## Simpson's Paradox
[Link to lecture notes](https://github.com/bcaffo/MathematicsBiostatisticsBootCamp2/blob/master/lecture9.pdf)

* Simpson’s paradox describes the case when an observed proportion changes after conditioning on a third variable. A variable that correlates with both the explanatory variable and the response variable is called a confounding variable and may cause this phenomenon.
* We use stratification to adjust for confounding variables. In stratification, we divide our observations to different tables, where each tables refers to a value of the variable that we believe is confounding.
* Using the Mantel/Haenzsel estimator we can estimate the adjusted odds ratio.

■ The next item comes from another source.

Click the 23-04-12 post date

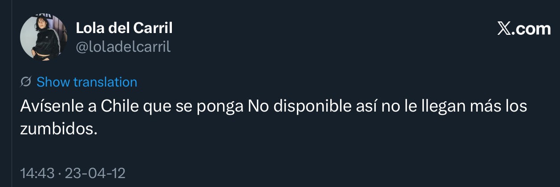[x=95, y=173]
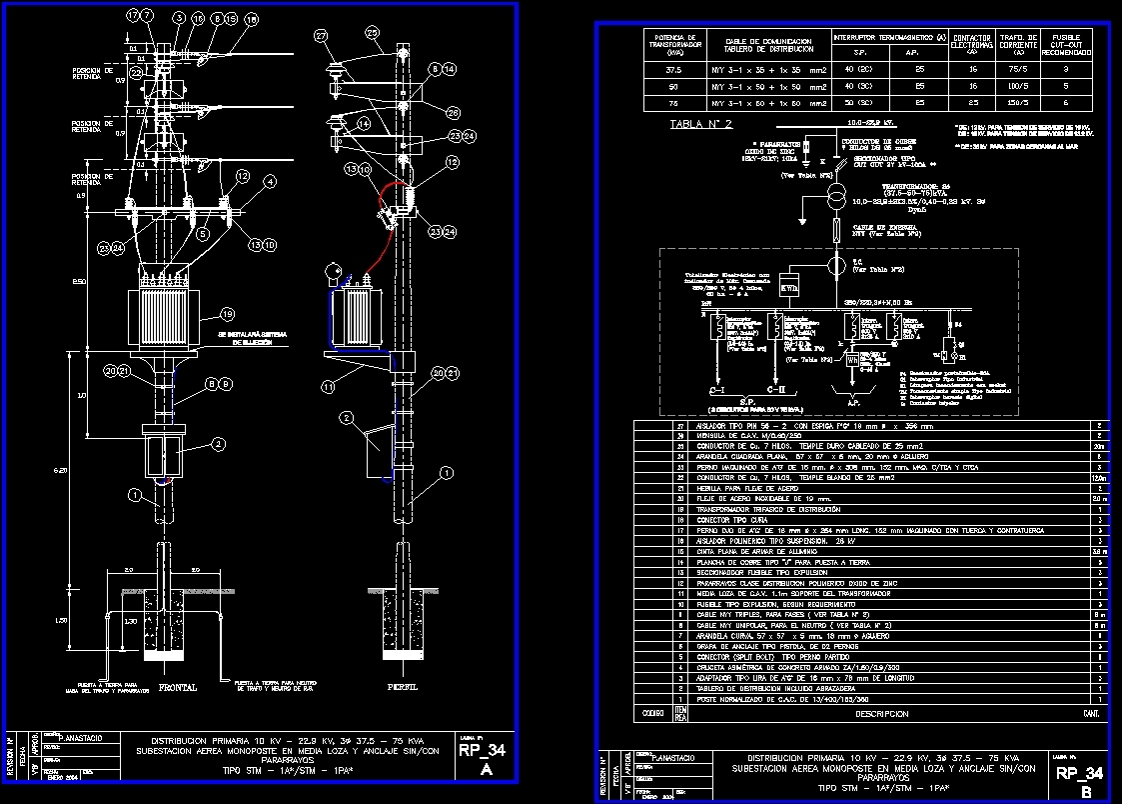This screenshot has height=804, width=1122.
Task: Select the kWh totalizador meter symbol in the diagram
Action: click(x=789, y=285)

**Example from the lecture:** Success and failure are measured for a treatment and a placebo. The observations were made in different centers and the center is believed to be a confounding variable.

In [1]:
import numpy as np
from scipy.stats import chi2

**Mantel/Haenzsel odd ratio estimator**

In [2]:
def odds_ratio(arr):
    return arr[0, 0] * arr[1, 1] / (arr[0, 1] * arr[1, 0])

In [3]:
# Each 2*2 matrix is the 2x2 table of one center
arr = np.array([
    [[11, 25],
     [10, 27]],
    
    [[16, 4],
     [22, 10]], 
    
    [[14, 5],
     [7, 12]],
    
    [[2, 14],
     [1, 16]],
    
    [[6, 11],
     [0, 12]],
    
    [[1, 10],
     [0, 10]],
    
    [[1, 4],
     [1, 8]],
    
    [[4, 2],
     [6, 1]]
])

print('Observations per center:')
print(arr)
print('\n')

print('Odds ratio (OR) per center:')
for i in range(arr.shape[0]):
    print('Center {}: {:.3f}'.format(i+1, odds_ratio(arr[i])))

Observations per center:
[[[11 25]
  [10 27]]

 [[16  4]
  [22 10]]

 [[14  5]
  [ 7 12]]

 [[ 2 14]
  [ 1 16]]

 [[ 6 11]
  [ 0 12]]

 [[ 1 10]
  [ 0 10]]

 [[ 1  4]
  [ 1  8]]

 [[ 4  2]
  [ 6  1]]]


Odds ratio (OR) per center:
Center 1: 1.188
Center 2: 1.818
Center 3: 4.800
Center 4: 2.286
Center 5: inf
Center 6: inf
Center 7: 2.000
Center 8: 0.333


  return arr[0, 0] * arr[1, 1] / (arr[0, 1] * arr[1, 0])


In [4]:
# Total observations
arr1 = arr.sum(axis=0)
print('Total observations:')
print(arr1)
print('\n')

print('Total odds ratio (OR): {:.3f}'.format(odds_ratio(arr1)))

Total observations:
[[55 75]
 [47 96]]


Total odds ratio (OR): 1.498


Mantel-Haenzsel adjusted OR estimate

In [5]:
def MH_OR(arr):
    nom = 0
    den = 0
    for i in range(arr.shape[0]):
        nom += arr[i, 0, 0] * arr[i, 1, 1] / arr[i].sum()
        den += arr[i, 1, 0] * arr[i, 0, 1] / arr[i].sum()
        
    return nom / den

In [6]:
print('MH adjusted OR: {:.3f}'.format(MH_OR(arr)))

MH adjusted OR: 2.135


### CMH Test
The CMH test tests the null hypothesis that the response is independent of the treatment given the confounding variable against the alternative hypothesis that the response is not independent of the treatment given the confounding variable.

In [7]:
def CMH_test(arr):
    nom = 0
    den = 0
    
    for i in range(arr.shape[0]):
        E = arr[i, 0, :].sum() * arr[i, :, 0].sum() / arr[i].sum()
        Var = np.product([arr[i, :, x].sum()*arr[i, x, :].sum() for x in [0, 1]])
        Var = Var / (arr[i].sum()**2 * (arr[i].sum() - 1))
        nom += arr[i, 0, 0] - E
        den += Var
    
    stat = nom**2 / den
    
    p_val = 1 - chi2.cdf(x=stat, df=1)
    
    return stat, p_val
    

In [8]:
stat, p_val = CMH_test(arr)

print('CMH statistic: {:.3f}'.format(stat))
print('P-value: {:.3f}'.format(p_val))

CMH statistic: 6.384
P-value: 0.012


The test suggests that the odds ratio of treatment success is not independent of the treatment given the center.